La Tavola Bardi, una antigua representación de San Francisco en Santa Croce

La Tavola Bardi es una antigua representación de San Francisco de Asís de descubrir en Florencia. La obra es un temple sobre tabla que representa episodios de la vida de San Francisco de Asís. Conservada en la homónima capilla dentro de la iglesia de Santa Croce en Florencia, la pintura muestra uno de los testimonios figurativos más importantes relacionados con el culto al santo de Asís en los años inmediatamente posteriores a su canonización. Además, debido a su riqueza iconográfica, la tabla florentina es verdaderamente única por la presencia de escenas de la vida de Francisco que están inspiradas remiten a las primeras hagiografías del santo en circulación, las mismas que luego fueron casi completamente destruidas debido a la operación sistemática de depuración y edulcoración realizado por San Bonaventura.

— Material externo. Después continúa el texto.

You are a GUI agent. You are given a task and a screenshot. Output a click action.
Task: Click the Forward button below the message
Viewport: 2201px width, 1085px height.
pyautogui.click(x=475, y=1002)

Bonaventura fue el General de la Orden Franciscana quien, desde los años sesenta del siglo XIII, se comprometió a reformar la visión de San Francisco de Asís, llegando a modificar en parte la imagen más intransigente del mensaje franciscano.

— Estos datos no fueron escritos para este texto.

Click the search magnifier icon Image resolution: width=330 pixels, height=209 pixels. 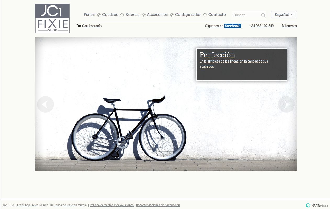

Una nueva hagiografía franciscana

Para hacer esto, San Bonaventura comprendió que era necesario cambiar la percepción del San Francisco, a partir de las transmisiones literarias de la vida de Francisco, para incluso revisar las representaciones artísticas de la vida del santo. Por lo tanto, la acción de rectificación implicó la difusión de una hagiografía oficial de San Francisco, la Legenda Mayor, escrita por San Bonaventura en latín.

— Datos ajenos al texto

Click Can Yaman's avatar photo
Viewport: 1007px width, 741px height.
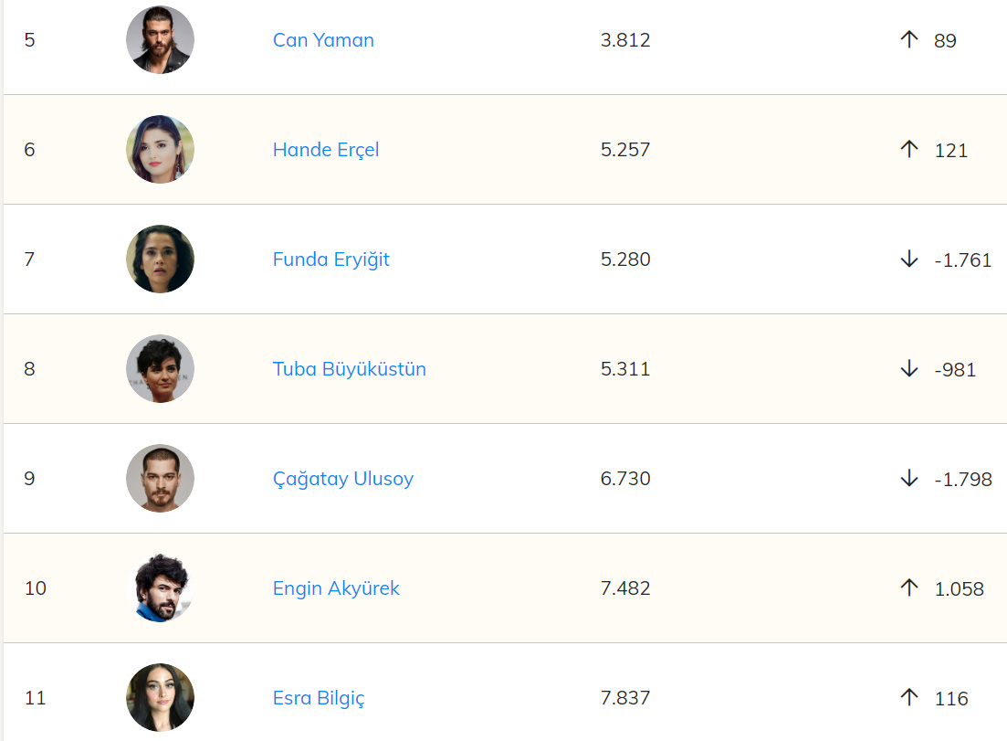coord(160,40)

Dado que el panel de Santa Croce precede a la revisión de San Bonaventura, las escenas que aquí encontramos reflejan lo que ya no es posible ver hoy en los textos oficiales de la vida de Francisco.

La tabla Bardi en la iglesia de Santa Croce, Florencia

El significado fascinante de algunas de estas escenas, excluidas voluntariamente en la descripción hagiográfica de San Bonaventura con la intención de endulzar algunos aspectos de la pobreza de Francisco — además de su nuevo rol institucional que se le reconocía en la Iglesia — se puede descubrir oportunamente gracias a una visita guiada a la Basílica de Santa Croce, una de las iglesias más interesantes de Florencia. La Basílica se construyo como una fundación franciscana ya en el siglo XIII y es una de las primeras en la historia de la Orden franciscana. El primer proyecto de la iglesia se debe al gran escultor y arquitecto Arnolfo di Cambio.

Gracias a su historia centenaria y a la compleja sucesión de encargos artísticos que han enrequicido el edificio, desde las capillas de Giotto hasta la serie de entierros de personalidades ilustres de la historia italiana, la Basílica de Santa Croce es una de las iglesias más fascinantes, así como lo es la antigua representación de San Francisco.